**Document excerpt:**
** START **
Functions that are chainable to a signal

abs

absolute value of a signal

abs() => Signal

d1: sine(200).abs().out()

add

add signal with a given value

add(value) => Signal

value [Signal|Pattern|Number]

d1: sine(mtof(48)).add(sine(mtof(55))).out()

d1: sine(mtof(sig(48).add("[0 3 5 7 12]*4"))).out()

asym

asym distortion algorithm

asym(amount, postgain=1) => Signal

amount [Signal|Pattern|Number]
postgain [Signal|Pattern|Number] = 1

d1: sine(50).asym(2,1).out()

atan

atan function of a signal

atan() => Signal

d1: sine(200).atan().out()

bip

converts a unipolar signal to a bipolar signal

bip() => Signal

d1: saw(50).djf(usine(0.5).bip()).out()

bpf

standard band pass filter (frequency in Hz)

bpf(frequency, resonance=1, amount=1) => Signal

frequency [Signal|Pattern|Number]
resonance [Signal|Pattern|Number] = 1
amount [Number] = 1

d1: supersaw(mtof(36)).bpf(mtof([48,48+7]).add(sine(mtof(36+7)).mul(300)),1).out()

chebyshev

chebyshev distortion algorithm

chebyshev(amount, postgain=1) => Signal

amount [Signal|Pattern|Number]
postgain [Signal|Pattern|Number] = 1

d1: sine(50).chebyshev(2,1).out()

clamp

clamp a signal between a range

clamp(min, max) => Signal

min [Signal|Pattern|Number]
max [Signal|Pattern|Number]

d1: sine(200).clamp(-0.5,0.5).out(1)

coarse

sample-rate resampling

coarse(factor) => Signal

factor [Signal|Pattern|Number]

d1: sine(100).coarse(irand(32,1).fast(16)).out()

compressor

dynamics compressor

compressor(pregain=1, threshold=-9, ratio=6, knee=3, attack=0.001, release=0.01) => Signal

d1: saw(200).compressor().out()

cos

cos function of a signal

cos() => Signal

d1: sine(200).cos().out()

crush

bit-crusher

crush(depth) => Signal

depth [Signal|Pattern|Number]

d1: sine(50).crush(irand(16,1).fast(16)).out()

cubic

cubic distortion algorithm

cubic(amount, postgain=1) => Signal

amount [Signal|Pattern|Number]
postgain [Signal|Pattern|Number] = 1

d1: sine(50).cubic(2,1).out()
** END **
**Data segment:**
** START **
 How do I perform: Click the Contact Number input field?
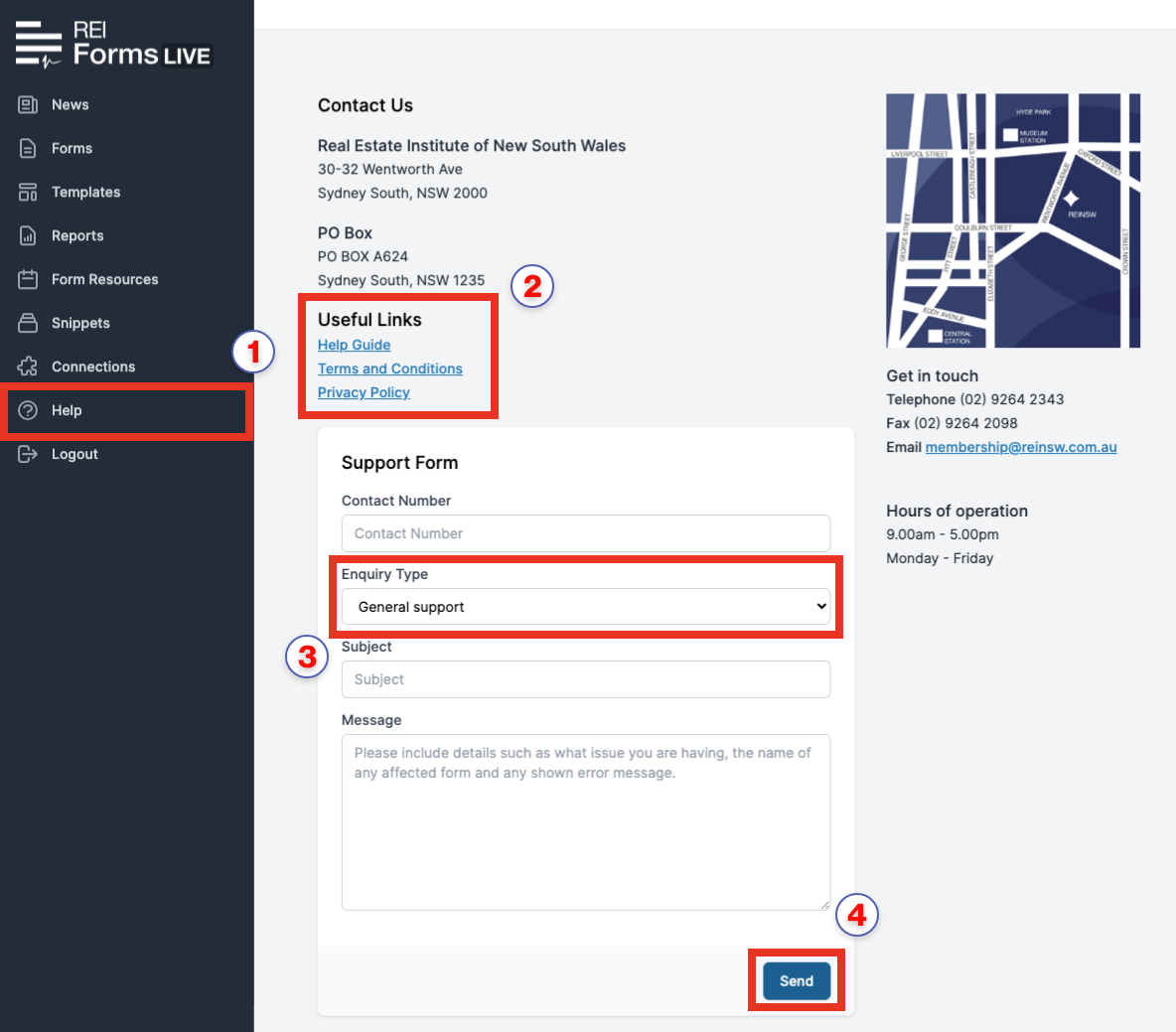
** END **
**What to do:**
• 1. Using the reference of chainable signal functions, answer these:
(a) What kind of signal does bip() convert, and into what?
(b) What is the default threshold value of the compressor function?
(c) How does the reference describe the coarse function?
• 2. Continue the reference of chainable signal functions from the point where it ends.

**Answers given:**
• 1.
(a) It converts a unipolar signal to a bipolar signal.
(b) -9
(c) As sample-rate resampling.

• 2.
datorro

datorro reverb

datorro(volume, options={decay=0.5, damp=0.5, indiff=0.5, decdiff=0.5, band=1, predel=0, rate=0.5, depth=1}) => Signal

volume [Signal|Pattern|Number]
options [Object] = {
decay [Signal|Pattern|Number] = 0.5
damp [Signal|Pattern|Number] = 0.5
indiff [Signal|Pattern|Number] = 0.5
decdiff [Signal|Pattern|Number] = 0.5
band [Signal|Pattern|Number] = 1
predel [Signal|Pattern|Number] = 0
rate [Signal|Pattern|Number] = 0.5
depth [Signal|Pattern|Number] = 1 }

d1: plaits(43, {harm: 0.4, morph: uperlin(0.1)}).send(x=>x.datorro(1, {decay: 0.5, rate: 0.5, depth: 1})).out()

delay

delay line

delay(time=0.33, feedback=0.5) => Signal

time [Signal|Pattern|Number] = 0.33
feedback [Signal|Pattern|Number] = 0.5

d1: saw(30).djf(saw(0.5).map(-1,1,0,0.3)).send(x=>x.delay(0.3,0.6).mul(0.7)).out()

diode

diode distortion algorithm

diode(amount, postgain=1) => Signal

amount [Signal|Pattern|Number]
postgain [Signal|Pattern|Number] = 1

d1: sine(50).diode(2,1).out()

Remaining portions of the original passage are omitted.